Work to be completed - Using the listing below, report each line holding the string "field".

Entries shown -

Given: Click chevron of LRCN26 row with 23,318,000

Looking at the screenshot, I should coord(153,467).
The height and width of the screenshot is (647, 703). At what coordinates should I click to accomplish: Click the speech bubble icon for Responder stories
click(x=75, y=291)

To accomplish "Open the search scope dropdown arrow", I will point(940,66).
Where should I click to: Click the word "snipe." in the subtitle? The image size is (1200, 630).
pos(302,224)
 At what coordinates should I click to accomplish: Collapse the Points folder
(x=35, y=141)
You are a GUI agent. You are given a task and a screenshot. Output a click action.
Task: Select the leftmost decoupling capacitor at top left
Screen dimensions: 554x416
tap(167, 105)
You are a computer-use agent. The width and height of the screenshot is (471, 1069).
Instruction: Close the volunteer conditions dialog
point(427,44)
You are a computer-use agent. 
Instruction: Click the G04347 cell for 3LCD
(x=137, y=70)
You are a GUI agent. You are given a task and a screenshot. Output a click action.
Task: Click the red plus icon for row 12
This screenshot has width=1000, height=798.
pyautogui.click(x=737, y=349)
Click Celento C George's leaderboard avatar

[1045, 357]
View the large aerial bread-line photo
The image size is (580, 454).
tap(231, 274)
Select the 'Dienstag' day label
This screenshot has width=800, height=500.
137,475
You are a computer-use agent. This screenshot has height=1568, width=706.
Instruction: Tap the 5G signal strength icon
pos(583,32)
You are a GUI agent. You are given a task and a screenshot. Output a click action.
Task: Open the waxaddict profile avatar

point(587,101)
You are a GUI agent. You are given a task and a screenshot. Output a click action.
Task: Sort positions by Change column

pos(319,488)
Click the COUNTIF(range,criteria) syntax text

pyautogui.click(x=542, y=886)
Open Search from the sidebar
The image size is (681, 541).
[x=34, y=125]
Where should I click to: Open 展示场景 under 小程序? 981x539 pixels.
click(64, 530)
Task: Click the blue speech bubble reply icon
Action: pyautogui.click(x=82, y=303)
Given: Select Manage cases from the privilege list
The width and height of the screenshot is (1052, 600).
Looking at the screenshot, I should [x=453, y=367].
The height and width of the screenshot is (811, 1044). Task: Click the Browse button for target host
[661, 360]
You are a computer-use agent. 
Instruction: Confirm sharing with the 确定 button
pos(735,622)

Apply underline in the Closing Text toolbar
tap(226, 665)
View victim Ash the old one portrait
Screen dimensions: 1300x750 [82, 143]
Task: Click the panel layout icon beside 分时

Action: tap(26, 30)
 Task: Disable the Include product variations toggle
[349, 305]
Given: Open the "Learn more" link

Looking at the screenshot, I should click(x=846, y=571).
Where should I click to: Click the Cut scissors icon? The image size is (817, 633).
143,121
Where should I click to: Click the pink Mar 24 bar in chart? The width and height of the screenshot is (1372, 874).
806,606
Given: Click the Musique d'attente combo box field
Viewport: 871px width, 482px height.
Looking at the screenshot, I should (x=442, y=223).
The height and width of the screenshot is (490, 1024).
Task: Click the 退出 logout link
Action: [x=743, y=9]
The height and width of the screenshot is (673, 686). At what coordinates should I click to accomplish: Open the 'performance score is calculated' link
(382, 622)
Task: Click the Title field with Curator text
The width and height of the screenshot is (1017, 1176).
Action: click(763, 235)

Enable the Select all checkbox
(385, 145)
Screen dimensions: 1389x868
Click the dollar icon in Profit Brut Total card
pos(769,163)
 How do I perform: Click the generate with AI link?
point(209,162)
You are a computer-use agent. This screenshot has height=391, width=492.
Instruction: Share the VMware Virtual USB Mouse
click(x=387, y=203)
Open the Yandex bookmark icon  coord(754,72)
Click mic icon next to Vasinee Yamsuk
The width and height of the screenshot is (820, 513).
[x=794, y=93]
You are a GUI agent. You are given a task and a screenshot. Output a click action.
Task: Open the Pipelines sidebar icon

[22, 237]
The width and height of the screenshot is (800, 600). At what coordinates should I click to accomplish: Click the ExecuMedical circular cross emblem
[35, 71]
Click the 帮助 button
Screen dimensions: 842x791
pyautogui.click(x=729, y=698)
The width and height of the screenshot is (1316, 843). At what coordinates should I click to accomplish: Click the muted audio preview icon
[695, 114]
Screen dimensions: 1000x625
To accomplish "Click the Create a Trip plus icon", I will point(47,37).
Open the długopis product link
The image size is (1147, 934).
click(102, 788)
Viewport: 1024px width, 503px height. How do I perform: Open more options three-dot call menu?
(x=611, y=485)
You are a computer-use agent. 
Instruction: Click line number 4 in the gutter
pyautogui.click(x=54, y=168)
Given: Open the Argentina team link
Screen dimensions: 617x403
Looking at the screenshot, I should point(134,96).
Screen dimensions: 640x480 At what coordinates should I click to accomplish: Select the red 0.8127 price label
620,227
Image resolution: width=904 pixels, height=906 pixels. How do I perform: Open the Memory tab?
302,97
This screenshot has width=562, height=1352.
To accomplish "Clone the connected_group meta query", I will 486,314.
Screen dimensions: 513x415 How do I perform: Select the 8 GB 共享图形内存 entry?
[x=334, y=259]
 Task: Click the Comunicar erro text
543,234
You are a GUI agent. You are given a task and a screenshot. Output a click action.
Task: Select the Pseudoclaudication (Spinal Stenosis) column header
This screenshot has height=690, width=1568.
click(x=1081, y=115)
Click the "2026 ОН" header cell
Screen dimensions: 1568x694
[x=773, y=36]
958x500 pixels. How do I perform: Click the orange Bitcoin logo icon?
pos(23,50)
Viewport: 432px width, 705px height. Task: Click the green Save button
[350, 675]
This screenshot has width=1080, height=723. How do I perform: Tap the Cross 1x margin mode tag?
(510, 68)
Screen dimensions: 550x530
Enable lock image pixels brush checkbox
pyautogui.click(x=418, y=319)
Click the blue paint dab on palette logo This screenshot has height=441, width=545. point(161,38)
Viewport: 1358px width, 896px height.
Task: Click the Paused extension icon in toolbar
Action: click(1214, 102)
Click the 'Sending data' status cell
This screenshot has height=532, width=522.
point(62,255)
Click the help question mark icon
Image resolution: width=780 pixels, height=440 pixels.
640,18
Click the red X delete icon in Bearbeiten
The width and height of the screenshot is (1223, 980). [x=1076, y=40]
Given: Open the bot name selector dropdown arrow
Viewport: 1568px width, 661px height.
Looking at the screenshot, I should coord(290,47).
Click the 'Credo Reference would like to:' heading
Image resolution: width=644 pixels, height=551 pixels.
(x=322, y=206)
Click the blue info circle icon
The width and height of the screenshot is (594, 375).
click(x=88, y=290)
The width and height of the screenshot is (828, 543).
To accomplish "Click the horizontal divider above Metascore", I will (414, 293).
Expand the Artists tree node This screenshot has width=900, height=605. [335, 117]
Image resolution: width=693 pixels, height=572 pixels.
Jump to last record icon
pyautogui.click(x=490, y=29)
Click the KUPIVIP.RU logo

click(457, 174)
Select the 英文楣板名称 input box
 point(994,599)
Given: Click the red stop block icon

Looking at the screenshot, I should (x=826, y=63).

Result of the task -
Given: Click the Musique d'attente combo box field
Task: Click the Title field with Curator text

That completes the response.